**YOUR TASK:** Please print the records below word for word, starting at the line that contains "Capabilities in the orange panel?" and ending at the line that contains "click(69, 1431)".

**THE RECORDS:**
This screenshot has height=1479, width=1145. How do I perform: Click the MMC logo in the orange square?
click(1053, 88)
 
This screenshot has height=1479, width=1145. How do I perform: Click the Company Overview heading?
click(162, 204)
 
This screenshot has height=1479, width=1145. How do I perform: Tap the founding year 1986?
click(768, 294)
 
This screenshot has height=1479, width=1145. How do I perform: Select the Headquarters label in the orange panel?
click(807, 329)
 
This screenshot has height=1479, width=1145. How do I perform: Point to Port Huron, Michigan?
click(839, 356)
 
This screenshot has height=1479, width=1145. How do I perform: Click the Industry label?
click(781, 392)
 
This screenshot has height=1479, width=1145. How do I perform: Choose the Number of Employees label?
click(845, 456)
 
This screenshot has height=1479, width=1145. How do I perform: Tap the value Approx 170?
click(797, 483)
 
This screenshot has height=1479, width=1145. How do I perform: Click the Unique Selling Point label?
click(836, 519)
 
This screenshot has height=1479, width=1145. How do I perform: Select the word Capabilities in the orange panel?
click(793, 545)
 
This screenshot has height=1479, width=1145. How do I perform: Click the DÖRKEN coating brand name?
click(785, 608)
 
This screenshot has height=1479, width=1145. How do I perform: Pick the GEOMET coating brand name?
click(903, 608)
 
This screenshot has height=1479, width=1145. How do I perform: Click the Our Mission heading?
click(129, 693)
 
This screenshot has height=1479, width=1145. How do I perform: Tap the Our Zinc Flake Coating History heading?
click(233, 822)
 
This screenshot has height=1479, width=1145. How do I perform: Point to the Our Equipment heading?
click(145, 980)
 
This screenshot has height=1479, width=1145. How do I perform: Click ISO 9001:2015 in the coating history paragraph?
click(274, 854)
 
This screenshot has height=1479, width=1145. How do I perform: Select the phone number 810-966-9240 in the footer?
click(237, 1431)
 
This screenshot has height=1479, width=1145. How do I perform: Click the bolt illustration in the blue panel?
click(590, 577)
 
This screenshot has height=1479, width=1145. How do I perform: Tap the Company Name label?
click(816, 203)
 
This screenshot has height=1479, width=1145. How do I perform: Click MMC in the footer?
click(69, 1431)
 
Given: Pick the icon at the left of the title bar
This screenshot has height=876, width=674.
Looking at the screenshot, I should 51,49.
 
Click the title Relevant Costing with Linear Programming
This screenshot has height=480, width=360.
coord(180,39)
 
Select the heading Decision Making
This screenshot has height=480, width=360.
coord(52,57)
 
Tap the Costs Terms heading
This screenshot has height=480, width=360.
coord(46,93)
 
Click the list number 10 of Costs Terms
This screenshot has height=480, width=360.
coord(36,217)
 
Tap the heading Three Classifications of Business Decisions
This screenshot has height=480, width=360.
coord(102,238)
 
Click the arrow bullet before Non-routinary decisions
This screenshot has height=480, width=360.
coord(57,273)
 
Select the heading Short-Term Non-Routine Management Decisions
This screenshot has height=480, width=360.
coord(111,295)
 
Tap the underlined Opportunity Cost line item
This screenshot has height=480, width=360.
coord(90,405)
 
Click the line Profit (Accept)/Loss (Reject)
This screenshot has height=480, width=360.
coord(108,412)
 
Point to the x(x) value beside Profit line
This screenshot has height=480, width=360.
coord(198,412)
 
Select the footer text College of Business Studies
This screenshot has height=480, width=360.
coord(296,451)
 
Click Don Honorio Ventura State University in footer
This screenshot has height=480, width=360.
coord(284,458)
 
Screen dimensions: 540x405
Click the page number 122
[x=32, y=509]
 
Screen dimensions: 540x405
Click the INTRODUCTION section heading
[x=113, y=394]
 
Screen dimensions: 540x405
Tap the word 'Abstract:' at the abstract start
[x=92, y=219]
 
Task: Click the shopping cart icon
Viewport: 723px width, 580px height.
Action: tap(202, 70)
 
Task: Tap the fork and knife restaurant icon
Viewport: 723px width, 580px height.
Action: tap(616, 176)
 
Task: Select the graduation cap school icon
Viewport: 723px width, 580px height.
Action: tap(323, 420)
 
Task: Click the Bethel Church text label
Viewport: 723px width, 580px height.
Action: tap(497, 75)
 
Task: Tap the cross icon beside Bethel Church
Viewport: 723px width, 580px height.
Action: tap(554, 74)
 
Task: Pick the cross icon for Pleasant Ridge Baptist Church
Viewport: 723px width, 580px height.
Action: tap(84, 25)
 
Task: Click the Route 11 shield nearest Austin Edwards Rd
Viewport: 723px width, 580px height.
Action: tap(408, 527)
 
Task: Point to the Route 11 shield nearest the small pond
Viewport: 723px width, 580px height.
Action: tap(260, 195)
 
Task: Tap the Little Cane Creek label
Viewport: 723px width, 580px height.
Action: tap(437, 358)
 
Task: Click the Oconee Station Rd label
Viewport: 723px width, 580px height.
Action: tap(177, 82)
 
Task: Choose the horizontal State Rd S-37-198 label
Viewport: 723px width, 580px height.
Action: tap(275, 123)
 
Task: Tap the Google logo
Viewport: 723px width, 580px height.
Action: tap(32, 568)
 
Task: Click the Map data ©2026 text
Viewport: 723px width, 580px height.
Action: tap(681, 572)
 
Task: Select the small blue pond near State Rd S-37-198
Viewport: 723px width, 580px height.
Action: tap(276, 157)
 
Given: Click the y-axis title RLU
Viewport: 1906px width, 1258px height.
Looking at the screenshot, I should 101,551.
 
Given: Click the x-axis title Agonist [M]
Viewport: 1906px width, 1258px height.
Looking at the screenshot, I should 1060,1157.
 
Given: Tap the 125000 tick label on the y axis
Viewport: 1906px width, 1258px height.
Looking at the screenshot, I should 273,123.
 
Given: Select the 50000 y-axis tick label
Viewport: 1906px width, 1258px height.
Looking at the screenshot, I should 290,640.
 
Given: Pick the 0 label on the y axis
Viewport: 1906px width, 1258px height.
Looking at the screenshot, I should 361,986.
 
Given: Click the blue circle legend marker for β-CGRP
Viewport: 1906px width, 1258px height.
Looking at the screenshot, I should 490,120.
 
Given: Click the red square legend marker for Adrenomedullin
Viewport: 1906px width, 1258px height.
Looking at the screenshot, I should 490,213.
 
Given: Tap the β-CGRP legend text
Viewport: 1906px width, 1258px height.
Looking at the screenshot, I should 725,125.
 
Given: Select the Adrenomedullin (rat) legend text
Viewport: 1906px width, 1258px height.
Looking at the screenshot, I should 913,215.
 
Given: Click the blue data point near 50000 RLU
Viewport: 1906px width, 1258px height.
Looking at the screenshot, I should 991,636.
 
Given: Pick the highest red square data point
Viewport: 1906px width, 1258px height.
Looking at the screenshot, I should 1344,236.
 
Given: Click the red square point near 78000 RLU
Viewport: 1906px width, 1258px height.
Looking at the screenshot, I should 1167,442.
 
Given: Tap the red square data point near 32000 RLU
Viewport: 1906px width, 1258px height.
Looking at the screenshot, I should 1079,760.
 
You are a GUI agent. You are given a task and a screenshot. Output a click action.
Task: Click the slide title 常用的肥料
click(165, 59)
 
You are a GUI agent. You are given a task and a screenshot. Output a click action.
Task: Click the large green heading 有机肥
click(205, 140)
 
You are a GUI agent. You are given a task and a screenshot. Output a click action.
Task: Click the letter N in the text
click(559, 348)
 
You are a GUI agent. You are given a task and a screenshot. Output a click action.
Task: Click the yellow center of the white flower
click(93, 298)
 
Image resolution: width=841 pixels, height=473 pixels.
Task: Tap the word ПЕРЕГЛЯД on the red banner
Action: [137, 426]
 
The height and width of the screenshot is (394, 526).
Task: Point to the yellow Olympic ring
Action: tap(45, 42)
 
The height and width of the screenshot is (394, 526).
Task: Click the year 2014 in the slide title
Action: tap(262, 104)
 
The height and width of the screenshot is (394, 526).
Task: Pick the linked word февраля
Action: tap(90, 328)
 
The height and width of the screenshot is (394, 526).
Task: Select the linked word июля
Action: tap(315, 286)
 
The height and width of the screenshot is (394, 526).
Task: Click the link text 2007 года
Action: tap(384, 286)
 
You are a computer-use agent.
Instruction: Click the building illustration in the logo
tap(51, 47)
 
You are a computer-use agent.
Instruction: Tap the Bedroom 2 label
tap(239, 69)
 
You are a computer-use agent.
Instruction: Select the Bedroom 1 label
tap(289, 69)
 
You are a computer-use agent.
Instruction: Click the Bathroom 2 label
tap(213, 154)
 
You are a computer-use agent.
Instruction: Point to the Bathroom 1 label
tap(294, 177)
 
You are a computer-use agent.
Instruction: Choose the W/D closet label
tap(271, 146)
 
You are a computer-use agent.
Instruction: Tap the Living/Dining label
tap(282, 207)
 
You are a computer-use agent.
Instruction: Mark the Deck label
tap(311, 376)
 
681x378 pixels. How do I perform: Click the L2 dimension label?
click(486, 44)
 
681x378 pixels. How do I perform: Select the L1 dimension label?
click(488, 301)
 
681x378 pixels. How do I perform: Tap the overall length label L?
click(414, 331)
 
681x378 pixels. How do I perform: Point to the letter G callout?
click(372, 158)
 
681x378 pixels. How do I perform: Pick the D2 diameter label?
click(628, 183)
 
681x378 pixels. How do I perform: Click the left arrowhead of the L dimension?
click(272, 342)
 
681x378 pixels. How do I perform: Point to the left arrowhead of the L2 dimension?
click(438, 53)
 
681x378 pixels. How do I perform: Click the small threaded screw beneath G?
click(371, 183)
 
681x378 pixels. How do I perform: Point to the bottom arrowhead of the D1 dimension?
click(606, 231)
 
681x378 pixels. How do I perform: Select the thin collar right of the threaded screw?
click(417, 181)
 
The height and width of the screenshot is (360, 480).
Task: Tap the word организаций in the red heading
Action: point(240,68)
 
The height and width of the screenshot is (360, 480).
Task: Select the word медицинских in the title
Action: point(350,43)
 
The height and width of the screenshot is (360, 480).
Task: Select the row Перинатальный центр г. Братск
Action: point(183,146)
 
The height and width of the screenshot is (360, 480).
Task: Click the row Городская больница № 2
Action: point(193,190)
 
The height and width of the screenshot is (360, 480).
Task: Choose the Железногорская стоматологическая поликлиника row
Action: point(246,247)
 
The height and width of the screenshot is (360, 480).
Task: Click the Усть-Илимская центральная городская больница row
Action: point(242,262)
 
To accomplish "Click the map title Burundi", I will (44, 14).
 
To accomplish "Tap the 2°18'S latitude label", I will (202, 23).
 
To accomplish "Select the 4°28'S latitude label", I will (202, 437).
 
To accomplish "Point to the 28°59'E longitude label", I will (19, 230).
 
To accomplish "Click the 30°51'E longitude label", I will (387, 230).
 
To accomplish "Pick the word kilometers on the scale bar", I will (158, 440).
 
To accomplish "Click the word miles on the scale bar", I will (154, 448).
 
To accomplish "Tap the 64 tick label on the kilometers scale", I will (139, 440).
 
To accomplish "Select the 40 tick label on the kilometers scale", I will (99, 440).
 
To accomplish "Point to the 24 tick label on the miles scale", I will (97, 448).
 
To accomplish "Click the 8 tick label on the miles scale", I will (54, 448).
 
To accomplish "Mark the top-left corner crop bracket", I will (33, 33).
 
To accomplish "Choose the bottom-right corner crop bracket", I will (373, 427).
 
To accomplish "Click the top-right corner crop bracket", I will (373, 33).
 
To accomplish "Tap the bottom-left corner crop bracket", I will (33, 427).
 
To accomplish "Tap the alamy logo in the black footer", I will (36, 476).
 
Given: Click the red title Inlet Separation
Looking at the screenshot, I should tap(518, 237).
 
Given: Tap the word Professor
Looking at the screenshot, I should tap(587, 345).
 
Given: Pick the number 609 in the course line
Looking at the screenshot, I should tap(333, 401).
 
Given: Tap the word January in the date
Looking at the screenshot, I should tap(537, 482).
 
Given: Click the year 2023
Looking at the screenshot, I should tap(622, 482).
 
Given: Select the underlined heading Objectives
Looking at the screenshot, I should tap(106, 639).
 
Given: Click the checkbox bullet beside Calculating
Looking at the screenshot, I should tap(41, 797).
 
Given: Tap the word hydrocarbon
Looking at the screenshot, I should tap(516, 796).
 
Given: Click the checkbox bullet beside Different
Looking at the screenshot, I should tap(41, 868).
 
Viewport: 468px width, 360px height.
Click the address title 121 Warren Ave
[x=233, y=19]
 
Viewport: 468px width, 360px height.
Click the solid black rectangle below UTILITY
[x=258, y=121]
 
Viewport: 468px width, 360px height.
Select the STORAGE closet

**WRITTEN RESPONSE:**
This screenshot has height=1479, width=1145. How do I perform: Select the word Capabilities in the orange panel?
click(793, 545)
 
This screenshot has height=1479, width=1145. How do I perform: Click the DÖRKEN coating brand name?
click(785, 608)
 
This screenshot has height=1479, width=1145. How do I perform: Pick the GEOMET coating brand name?
click(903, 608)
 
This screenshot has height=1479, width=1145. How do I perform: Click the Our Mission heading?
click(129, 693)
 
This screenshot has height=1479, width=1145. How do I perform: Tap the Our Zinc Flake Coating History heading?
click(233, 822)
 
This screenshot has height=1479, width=1145. How do I perform: Point to the Our Equipment heading?
click(145, 980)
 
This screenshot has height=1479, width=1145. How do I perform: Click ISO 9001:2015 in the coating history paragraph?
click(274, 854)
 
This screenshot has height=1479, width=1145. How do I perform: Select the phone number 810-966-9240 in the footer?
click(237, 1431)
 
This screenshot has height=1479, width=1145. How do I perform: Click the bolt illustration in the blue panel?
click(590, 577)
 
This screenshot has height=1479, width=1145. How do I perform: Tap the Company Name label?
click(816, 203)
 
This screenshot has height=1479, width=1145. How do I perform: Click MMC in the footer?
click(69, 1431)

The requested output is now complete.